> _What you need to do_
Could you copy exactly the lines below, beginning at the line with "Task: Click the 2010 - Skeet98 tag label" and stopping after the line with "Task: Select the", with no pictures?
(Beginning of Extracted information)
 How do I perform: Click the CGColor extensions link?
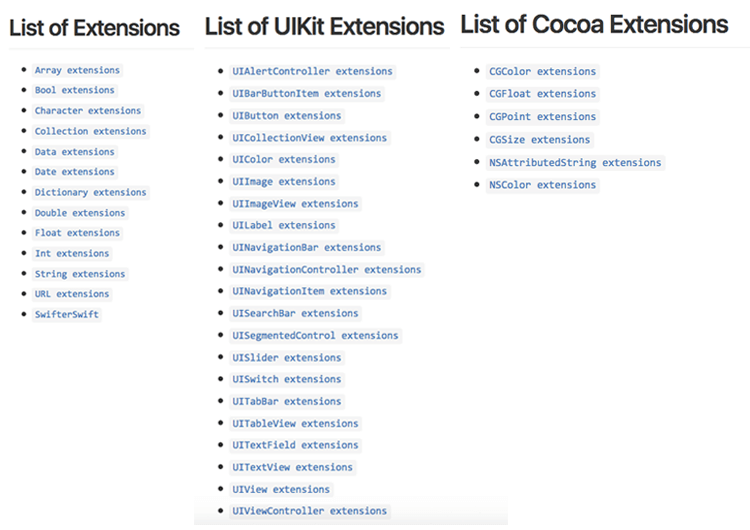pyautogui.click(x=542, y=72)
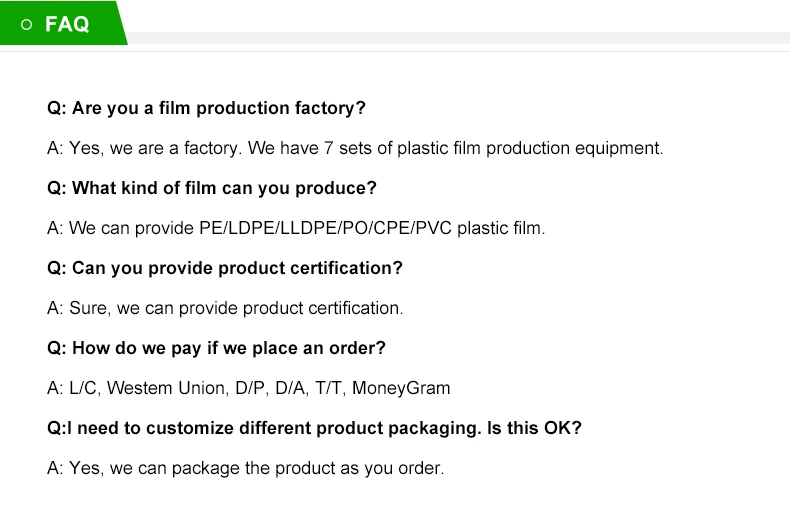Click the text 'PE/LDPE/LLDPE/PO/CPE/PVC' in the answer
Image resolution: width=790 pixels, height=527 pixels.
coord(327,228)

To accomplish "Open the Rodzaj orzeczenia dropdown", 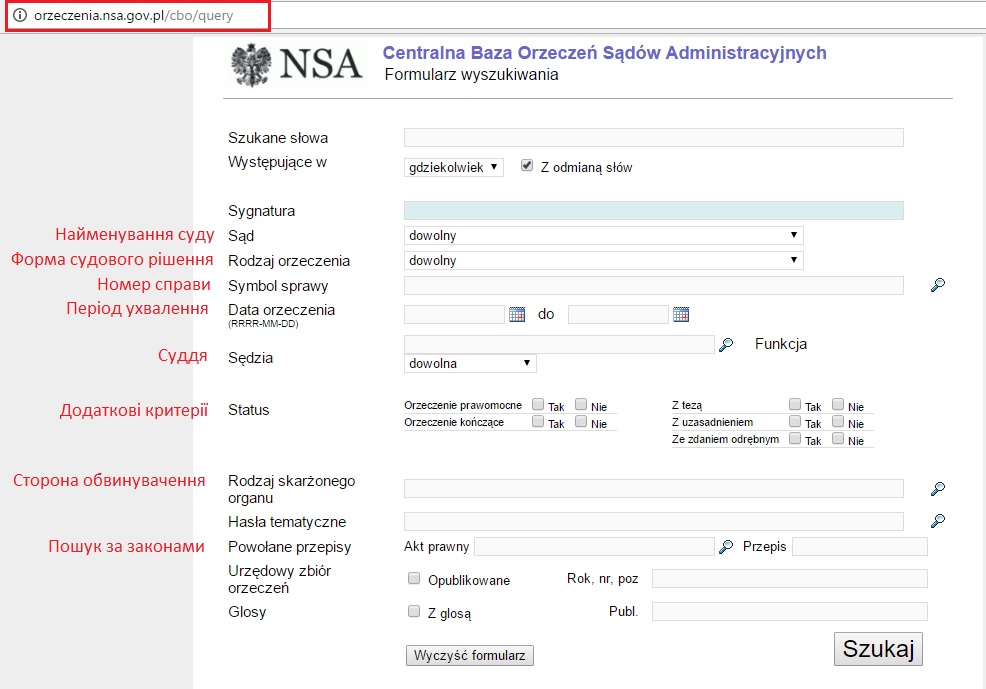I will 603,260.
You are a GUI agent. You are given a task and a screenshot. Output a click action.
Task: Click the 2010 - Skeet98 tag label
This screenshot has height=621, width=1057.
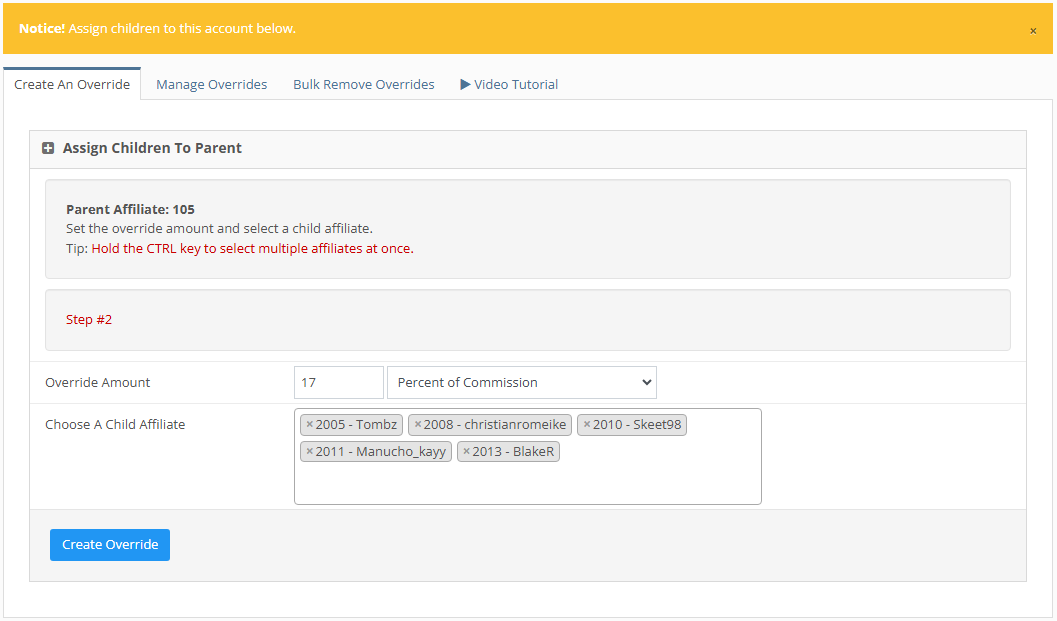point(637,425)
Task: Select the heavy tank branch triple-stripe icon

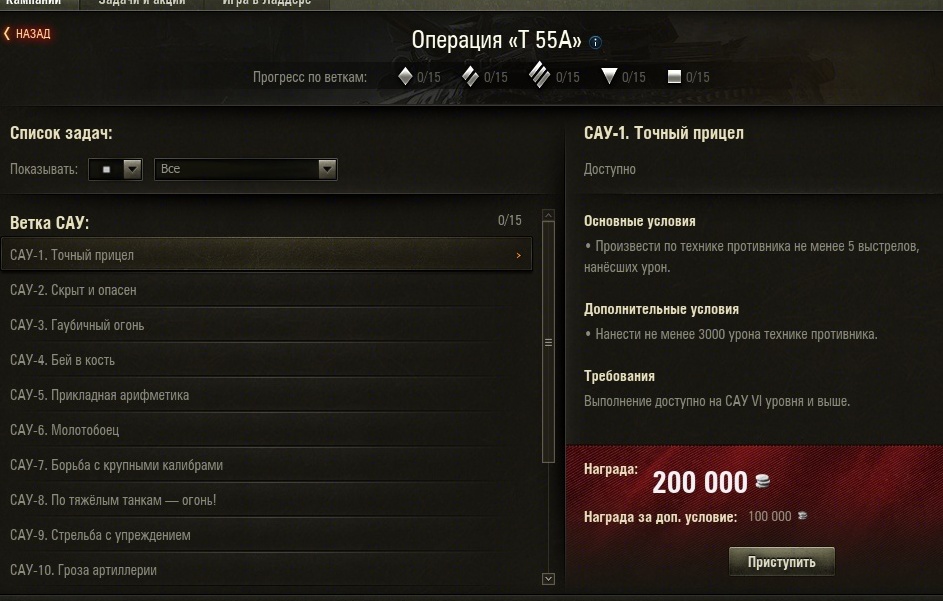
(End of Extracted information)
(Beginning of Extracted information)
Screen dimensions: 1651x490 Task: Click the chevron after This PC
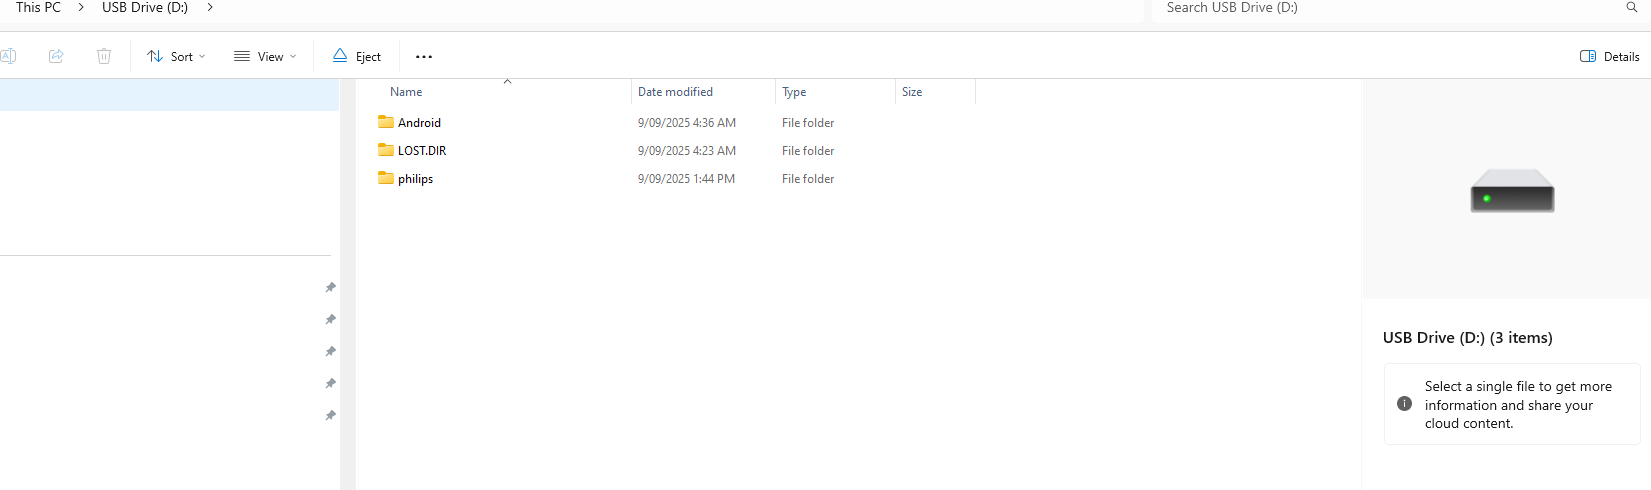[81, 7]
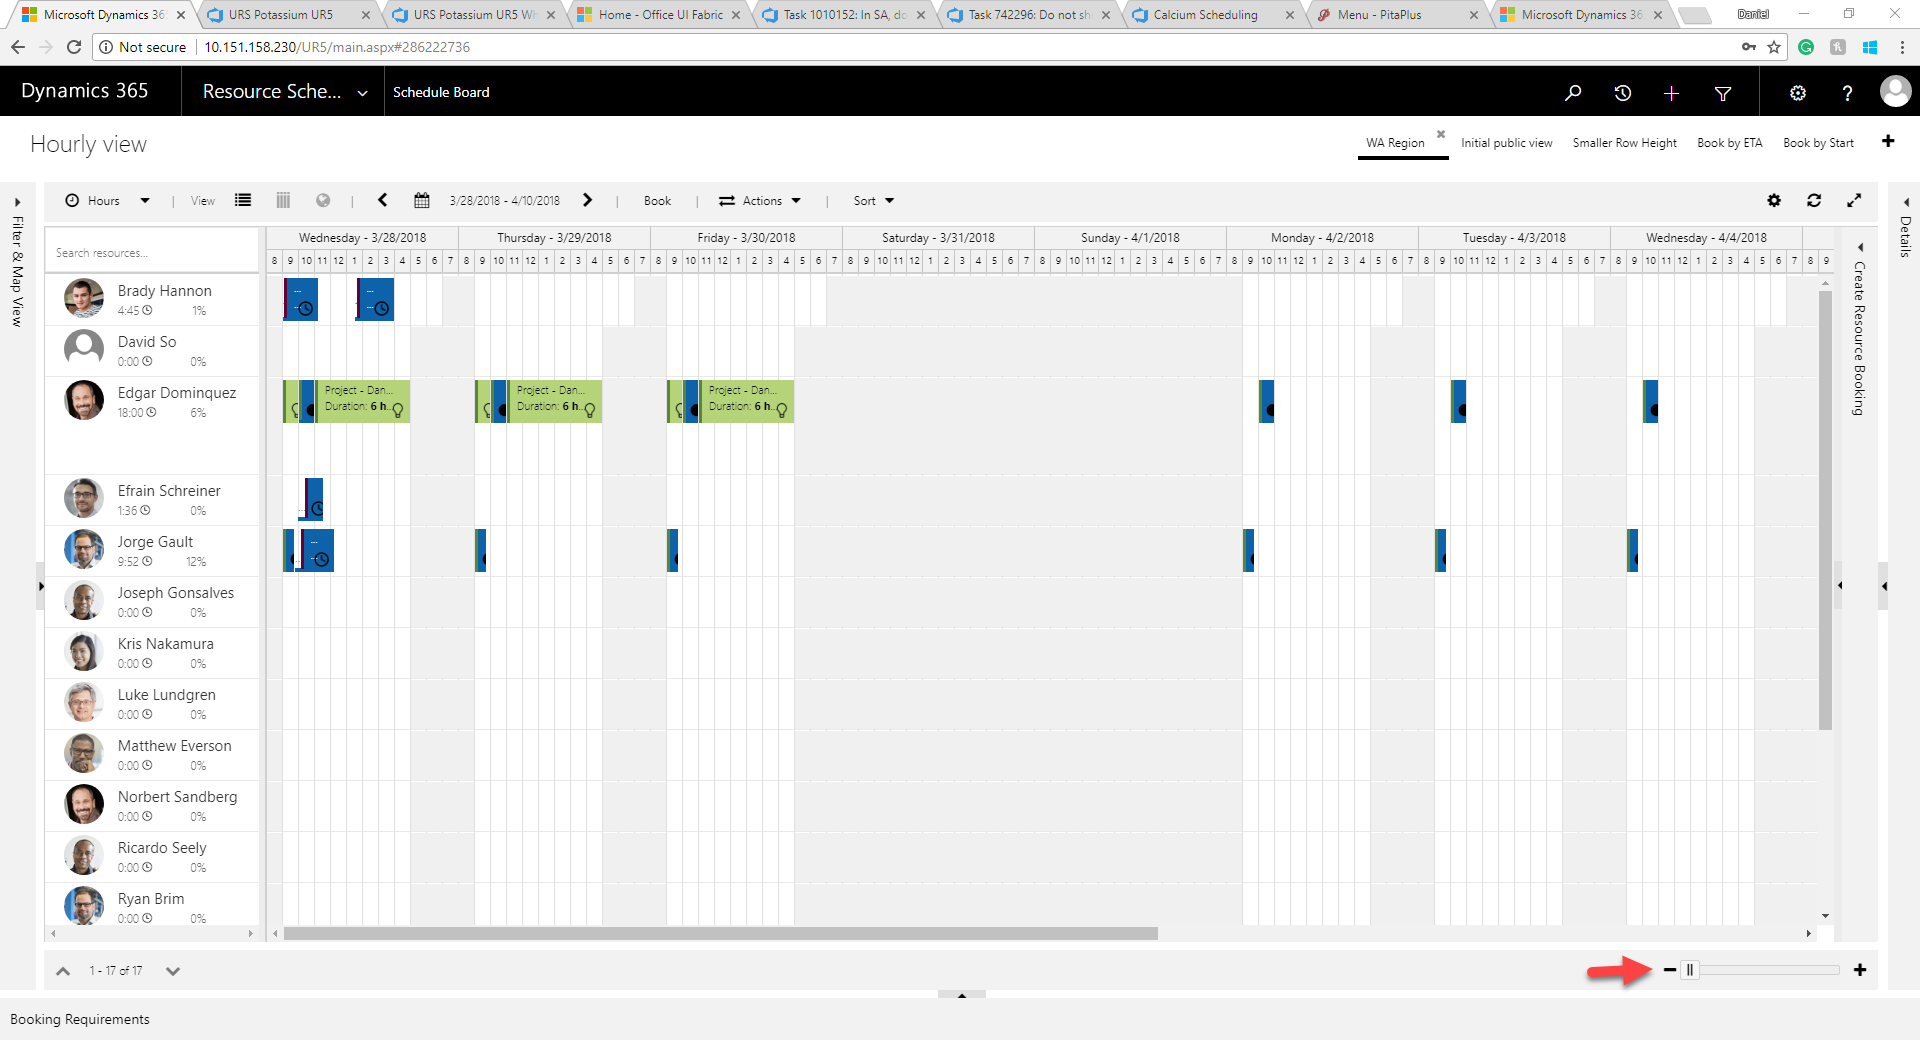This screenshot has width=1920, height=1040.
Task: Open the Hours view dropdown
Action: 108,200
(End of Extracted information)
> _Finished task_
Task: Click the 2010 - Skeet98 tag label
This screenshot has height=621, width=1057.
point(637,425)
Task: Select the heavy tank branch triple-stripe icon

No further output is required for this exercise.